Setelah kursi tersusun rapi, Santo lalu berdiri dan mulai berbicara.
“Sebelum kita saling terbuka, saya akan bercerita lebih dulu mengenai diri saya, apa yang saya alami,” Santo berhenti sejenak, mengambil napas,” Waktu kecil, saya pernah dilecehkan secara seksual oleh om saya sendiri, dan itu sangat membekas hingga saat ini, sampai….”
Aku terkejut mendengar perkataan itu. Ternyata, Santo yang selama ini aku kenal baik, ramah dan suka bergurau, menyimpan luka yang begitu parah. Saat Santo melanjutkan ceritanya, kepala aku mulai terasa berdenyut-denyut.

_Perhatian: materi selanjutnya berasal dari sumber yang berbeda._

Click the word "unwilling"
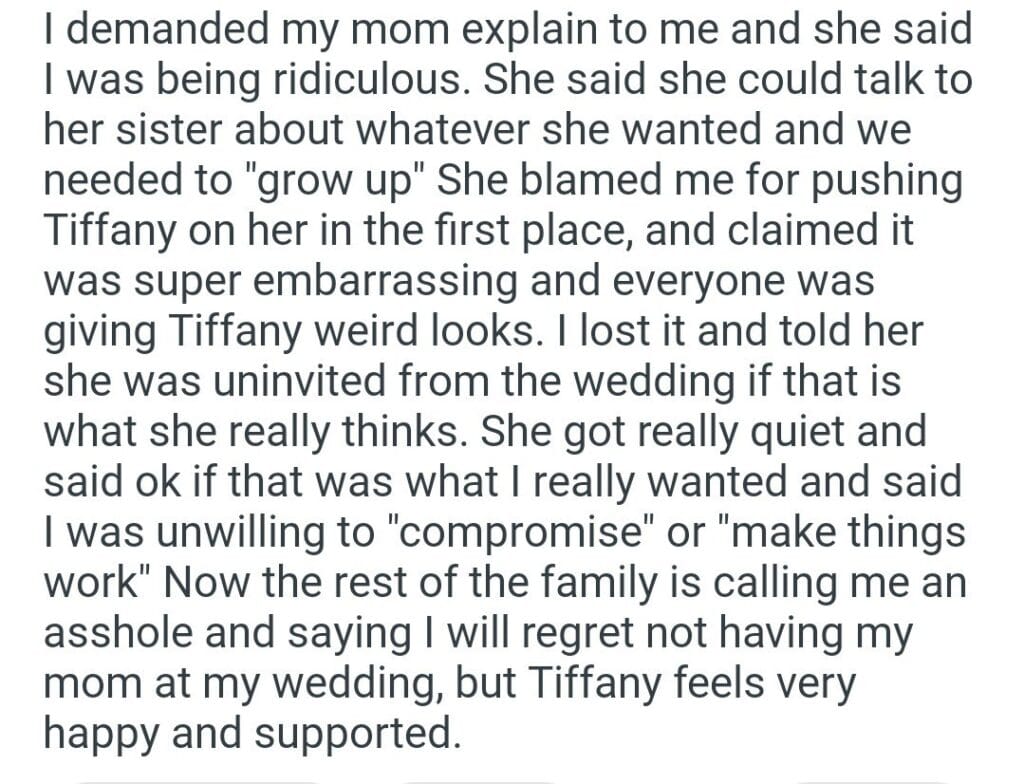Screen dimensions: 1024x784 pyautogui.click(x=216, y=531)
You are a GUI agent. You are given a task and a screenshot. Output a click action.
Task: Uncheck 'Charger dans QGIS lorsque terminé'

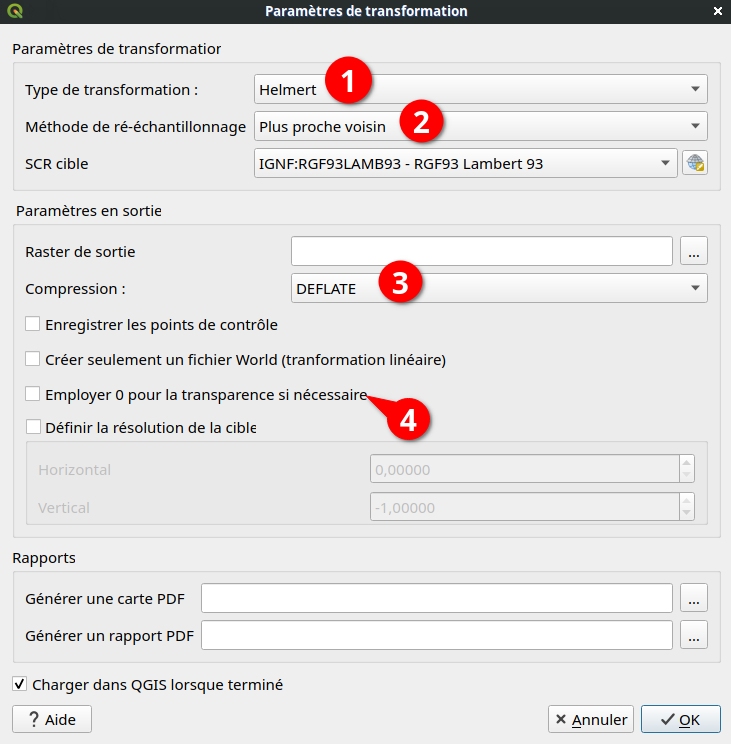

Berikutnya, orang lain di dalam kelompokku mulai becerita bahwa ia pernah dikhianati oleh sahabat yang ia percayai, mengakibatkan ia mempunyai utang yang banyak. Kemudian, ada kisah mengenai perlakuan yang tidak enak yang harus diterima hanya karena status sosial dan ekonomi. Demikian seterusnya sampai tiba saatnya, giliran aku yang berbicara.
Perlahan, aku berdiri. Awalnya, aku tidak tahu apa yang mau aku ceritakan sampai tiba-tiba, sebuah kenangan muncul di kepalaku. Kenangan yang sudah beberapa tahun ini setengah mati aku coba lupakan.
“Beberapa tahun yang lalu, saat kedua orang tua saya memutuskan untuk bercerai, saya merasa sangat bingung dan kehilangan arah, akhirnya, saya kabur dari rumah, dan….”
Aku terdiam, napasku terasa sesak dan lututku lemas. Seketika, seperti air bah, air mataku tumpah. Aku menangis dengan hebatnya. Jebol sudah semua pertahanan yang selama ini aku bangun dengan susah payah.
Ternyata, rasa sakit itu tidak pernah hilang. Akulah yang sebenarnya sedang bersembunyi dan takut untuk menghadapinya.